>> START Source
Joint density h(z1,z2) can be factored out as g(z1)q(z2)
then z1 and z2 are indepent without finding marginals.
Why is that?
Read page 11: http://www.colorado.edu/Economics/mo...intdensity.pdf
Well, I'm not sure whether the OP meant:
1) Suppose you can write the joint density function of $\displaystyle Z_{1}$ and $\displaystyle Z_{2}$, $\displaystyle H(z_{1},z_{2})$ as the product $\displaystyle g(z_{1})q(z_{2})$. Show $\displaystyle Z_{1}$ and $\displaystyle Z_{2}$ are independent.
or 2) Suppose you can write the joint density function of $\displaystyle Z_{1}$ and $\displaystyle Z_{2}$, $\displaystyle H(z_{1},z_{2})$ as the product $\displaystyle g(z_{1})q(z_{2})$ where $\displaystyle g$ and $\displaystyle q$ are PDF's of $\displaystyle Z_{1}$ and $\displaystyle Z_{2}$ respectively. Show $\displaystyle Z_{1}$ and $\displaystyle Z_{2}$ are independent.
#2 is answered by that white paper (from my alma mater!), but #1 is not. Even if the OP meant #2, I like #1 better! It seems like it should be true, but I haven't been able to work out the proof.
I've known this for 20 years. But I have no idea where the proof is.
This is for continuous rvs.
If the joint density factors into two function, that consist solely of the two variables AND the region is a rectangle.
(That's important. And it can be an infinite rectangle.)
Then the two rvs are independent.
That's why I knew...
f(x,y)=c on $\displaystyle 0<x<y<1$ meant that X and Y were dependent.
That's a triangle and not a rectangle.
A rectangles means a<x<b and c<y<d, hence there is no relationship between x and y.
Likewise $\displaystyle f(x,y)=e^{-x-y}$ on x>0, y>0 means that they are independent and one can see that these are iid exponential (1) rvs.
I was about to go to bed, but I decided to prove it myself.
>> END Source
### Jobs
(1) Decide whether each statement agrees with the thread on factoring a joint density, answering yes or no and quoting the words of the thread that settle it: (a) the factoring argument requires the region to be a rectangle; (b) f(x,y)=c on 0<x<y<1 makes X and Y independent; (c) the white paper answers version #1.
(2) Write what comes next in the thread on factoring a joint density, picking up after its final sentence.
The records have no connection to the thread on factoring a joint density.
>> START Material
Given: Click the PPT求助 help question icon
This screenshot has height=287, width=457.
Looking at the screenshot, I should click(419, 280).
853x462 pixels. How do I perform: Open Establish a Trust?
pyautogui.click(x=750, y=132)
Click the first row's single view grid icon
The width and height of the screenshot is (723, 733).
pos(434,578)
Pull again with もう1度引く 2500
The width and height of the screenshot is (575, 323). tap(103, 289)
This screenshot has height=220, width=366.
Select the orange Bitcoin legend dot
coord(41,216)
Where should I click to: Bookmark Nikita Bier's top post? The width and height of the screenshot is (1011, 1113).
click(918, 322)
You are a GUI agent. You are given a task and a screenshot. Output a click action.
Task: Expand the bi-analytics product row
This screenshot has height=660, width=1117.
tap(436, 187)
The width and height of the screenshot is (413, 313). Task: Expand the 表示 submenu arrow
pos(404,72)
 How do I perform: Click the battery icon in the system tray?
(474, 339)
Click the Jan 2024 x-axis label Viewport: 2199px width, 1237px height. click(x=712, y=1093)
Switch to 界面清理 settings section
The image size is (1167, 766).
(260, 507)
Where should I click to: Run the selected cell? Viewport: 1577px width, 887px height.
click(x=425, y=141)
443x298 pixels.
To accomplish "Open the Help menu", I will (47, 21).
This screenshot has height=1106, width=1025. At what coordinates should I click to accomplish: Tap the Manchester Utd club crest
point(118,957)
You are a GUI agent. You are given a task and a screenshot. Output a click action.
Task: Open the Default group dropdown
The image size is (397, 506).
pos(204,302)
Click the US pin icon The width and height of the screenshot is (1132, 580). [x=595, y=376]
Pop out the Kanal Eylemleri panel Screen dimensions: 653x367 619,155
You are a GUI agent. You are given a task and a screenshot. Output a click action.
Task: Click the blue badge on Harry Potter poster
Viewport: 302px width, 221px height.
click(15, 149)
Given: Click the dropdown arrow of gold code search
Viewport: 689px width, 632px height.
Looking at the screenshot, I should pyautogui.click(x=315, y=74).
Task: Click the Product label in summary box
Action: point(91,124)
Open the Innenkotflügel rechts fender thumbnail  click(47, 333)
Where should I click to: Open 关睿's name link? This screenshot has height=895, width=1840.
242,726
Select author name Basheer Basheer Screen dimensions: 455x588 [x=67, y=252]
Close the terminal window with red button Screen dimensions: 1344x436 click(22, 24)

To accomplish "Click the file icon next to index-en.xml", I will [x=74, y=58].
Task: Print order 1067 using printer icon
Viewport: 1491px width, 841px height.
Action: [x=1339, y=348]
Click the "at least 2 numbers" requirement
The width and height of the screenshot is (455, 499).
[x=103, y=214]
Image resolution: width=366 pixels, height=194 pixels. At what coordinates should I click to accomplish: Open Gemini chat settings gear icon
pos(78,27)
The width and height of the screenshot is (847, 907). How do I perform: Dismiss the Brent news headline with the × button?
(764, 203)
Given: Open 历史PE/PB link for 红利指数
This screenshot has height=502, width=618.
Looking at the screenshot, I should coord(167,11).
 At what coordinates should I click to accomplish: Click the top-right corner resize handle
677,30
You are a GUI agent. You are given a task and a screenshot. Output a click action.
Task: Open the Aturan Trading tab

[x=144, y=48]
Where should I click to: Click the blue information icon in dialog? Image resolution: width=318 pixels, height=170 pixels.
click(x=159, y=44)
>> END Material
### Responses to the tasks
(1)
(a) Yes: "AND the region is a rectangle."
(b) No: "meant that X and Y were dependent."
(c) No: "#2 is answered by that white paper (from my alma mater!), but #1 is not."

(2)
Say $\displaystyle f(x,y)=g(x)h(y)$, where g and h may not be the marginals. Also a<x<b and c<y<d is our support.
Then by integration we have
$\displaystyle f_X(x)=\int_c^d g(x)h(y)dy=g(x)(H(d)-H(c))$
and
$\displaystyle f_Y(y)=\int_a^b g(x)h(y)dx=h(y)(G(b)-G(a))$.
Thus
$\displaystyle f(x,y)=g(x)h(y)={f_X(x)\over H(d)-H(c)}\cdot {f_Y(y)\over G(b)-G(a)}$.
Or
$\displaystyle f(x,y)=K_1f_X(x)\cdot K_2f_Y(y)$, where
$\displaystyle K_1={1\over H(d)-H(c)}$ and $\displaystyle K_2={1\over G(b)-G(a)}$.
Now take the double integral to show that $\displaystyle K_1\cdot K_2=1$, i.e.
$\displaystyle 1=\int_a^b\int_c^d f(x,y)dy dx=K_1\int_a^bf_X(x)dx \cdot K_2\int_c^df_Y(y)dy=K_1K_2$
leaving us with $\displaystyle f(x,y)=f_X(x)f_Y(y)$.
I haven't seen this theorem in any book in 20 years.
I asked a colleague about it and he said it's in Hogg's book.
I just found it on page 77 of the THIRD edition.
The proof is exactly what I did two days ago.
Hello,
This is what I remember... It involves Fubini's theorem for integrals... And I'm sorry, it involves bits of measure theory ^^'
Assume that g and q are pdf, that is their integral is 1.
Let $\displaystyle \tilde{f}$ be a measurable, positive and bounded function.
$\displaystyle \mathbb{E}(\tilde{f}(Z_1))={\color{red}\int \tilde{f}(z_1,z_2) ~ P_{(Z_1,Z_2)}(dz_1,dz_2)}=\int_{\mathbb{R}^2} \tilde{f}(z_1,z_2) ~ h(z_1,z_2) ~dz_1dz_2$ (by the "transfer formula") ----- you can skip the red part if you don't want to hear of measure.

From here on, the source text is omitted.